:: Task to carry out ::
Rescale the stretch from the start of the material through the line that contains "tap(902, 239)". Reproduce every line in full, but multiply only the coordinates in the answers by 1.3, rounding to whole numbers with halves rounded up.

──────── Material for this exercise ────────

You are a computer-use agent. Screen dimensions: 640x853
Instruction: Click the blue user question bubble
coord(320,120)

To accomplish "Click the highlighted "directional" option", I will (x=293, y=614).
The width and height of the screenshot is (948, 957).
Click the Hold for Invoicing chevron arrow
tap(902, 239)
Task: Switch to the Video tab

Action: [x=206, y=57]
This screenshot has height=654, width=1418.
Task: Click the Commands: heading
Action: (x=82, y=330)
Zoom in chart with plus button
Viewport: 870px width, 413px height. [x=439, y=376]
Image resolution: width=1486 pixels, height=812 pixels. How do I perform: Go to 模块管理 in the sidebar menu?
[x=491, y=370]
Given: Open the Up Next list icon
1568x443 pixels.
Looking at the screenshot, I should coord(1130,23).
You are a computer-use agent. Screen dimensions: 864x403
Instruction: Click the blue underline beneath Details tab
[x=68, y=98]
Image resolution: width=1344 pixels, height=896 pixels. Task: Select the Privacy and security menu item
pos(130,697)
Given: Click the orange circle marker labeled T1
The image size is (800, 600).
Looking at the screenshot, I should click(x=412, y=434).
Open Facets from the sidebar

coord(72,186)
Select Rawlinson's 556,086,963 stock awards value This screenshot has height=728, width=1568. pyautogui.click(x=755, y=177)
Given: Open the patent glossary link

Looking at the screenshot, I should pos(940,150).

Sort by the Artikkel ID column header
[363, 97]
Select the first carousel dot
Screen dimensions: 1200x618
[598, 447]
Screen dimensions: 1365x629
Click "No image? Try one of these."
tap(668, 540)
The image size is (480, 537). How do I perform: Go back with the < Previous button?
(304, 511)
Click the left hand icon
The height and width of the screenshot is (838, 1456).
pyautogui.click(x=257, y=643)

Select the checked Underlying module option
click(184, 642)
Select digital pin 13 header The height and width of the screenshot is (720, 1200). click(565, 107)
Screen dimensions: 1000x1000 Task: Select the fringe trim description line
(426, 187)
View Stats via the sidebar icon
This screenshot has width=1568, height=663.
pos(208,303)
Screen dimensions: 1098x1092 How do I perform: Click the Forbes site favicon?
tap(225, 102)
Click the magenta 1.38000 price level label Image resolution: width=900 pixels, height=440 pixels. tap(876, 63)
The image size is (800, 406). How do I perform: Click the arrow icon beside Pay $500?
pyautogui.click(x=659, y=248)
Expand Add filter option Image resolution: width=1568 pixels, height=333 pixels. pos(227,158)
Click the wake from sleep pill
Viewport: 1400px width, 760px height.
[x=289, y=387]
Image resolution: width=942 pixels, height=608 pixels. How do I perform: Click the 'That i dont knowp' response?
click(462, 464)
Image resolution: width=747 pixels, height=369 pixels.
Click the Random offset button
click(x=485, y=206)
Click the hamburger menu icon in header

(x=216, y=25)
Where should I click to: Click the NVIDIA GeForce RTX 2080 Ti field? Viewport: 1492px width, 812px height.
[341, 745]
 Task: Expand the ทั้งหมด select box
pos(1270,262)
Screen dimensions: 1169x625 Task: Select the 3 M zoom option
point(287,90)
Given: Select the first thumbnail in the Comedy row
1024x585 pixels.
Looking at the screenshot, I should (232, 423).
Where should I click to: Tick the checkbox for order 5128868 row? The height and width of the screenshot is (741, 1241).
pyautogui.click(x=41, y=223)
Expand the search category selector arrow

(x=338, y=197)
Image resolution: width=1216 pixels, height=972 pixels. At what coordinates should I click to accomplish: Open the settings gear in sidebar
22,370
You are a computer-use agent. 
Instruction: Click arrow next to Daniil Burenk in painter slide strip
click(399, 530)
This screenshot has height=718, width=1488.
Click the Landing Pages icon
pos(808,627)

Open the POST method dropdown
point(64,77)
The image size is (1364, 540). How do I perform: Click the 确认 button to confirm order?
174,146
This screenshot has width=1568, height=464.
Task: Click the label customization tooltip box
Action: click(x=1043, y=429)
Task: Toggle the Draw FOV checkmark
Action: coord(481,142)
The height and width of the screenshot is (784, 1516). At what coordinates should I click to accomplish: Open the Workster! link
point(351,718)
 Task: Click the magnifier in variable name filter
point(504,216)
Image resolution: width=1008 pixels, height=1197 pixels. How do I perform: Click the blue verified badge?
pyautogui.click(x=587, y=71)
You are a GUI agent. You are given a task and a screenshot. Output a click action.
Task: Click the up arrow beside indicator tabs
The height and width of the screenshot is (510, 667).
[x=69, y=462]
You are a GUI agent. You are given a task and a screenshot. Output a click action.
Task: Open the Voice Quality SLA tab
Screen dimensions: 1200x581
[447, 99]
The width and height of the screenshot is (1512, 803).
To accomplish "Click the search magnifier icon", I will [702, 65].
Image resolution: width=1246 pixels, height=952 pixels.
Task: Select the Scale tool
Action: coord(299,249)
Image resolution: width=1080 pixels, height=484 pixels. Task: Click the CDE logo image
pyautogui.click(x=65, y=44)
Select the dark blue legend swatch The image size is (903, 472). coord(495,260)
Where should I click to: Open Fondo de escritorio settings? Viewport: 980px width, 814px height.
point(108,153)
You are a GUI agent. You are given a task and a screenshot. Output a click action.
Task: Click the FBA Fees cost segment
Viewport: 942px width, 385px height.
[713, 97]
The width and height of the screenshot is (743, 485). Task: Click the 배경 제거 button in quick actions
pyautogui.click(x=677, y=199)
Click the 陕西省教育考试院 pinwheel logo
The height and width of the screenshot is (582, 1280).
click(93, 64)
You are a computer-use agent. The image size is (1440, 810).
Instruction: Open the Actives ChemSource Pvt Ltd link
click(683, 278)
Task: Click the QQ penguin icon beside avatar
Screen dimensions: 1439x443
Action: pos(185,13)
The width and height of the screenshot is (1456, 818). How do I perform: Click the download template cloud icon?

────────

:: Answer to the task ::
You are a computer-use agent. Screen dimensions: 640x853
Instruction: Click the blue user question bubble
coord(416,156)

To accomplish "Click the highlighted "directional" option", I will (x=381, y=798).
The width and height of the screenshot is (948, 957).
Click the Hold for Invoicing chevron arrow
tap(1173, 311)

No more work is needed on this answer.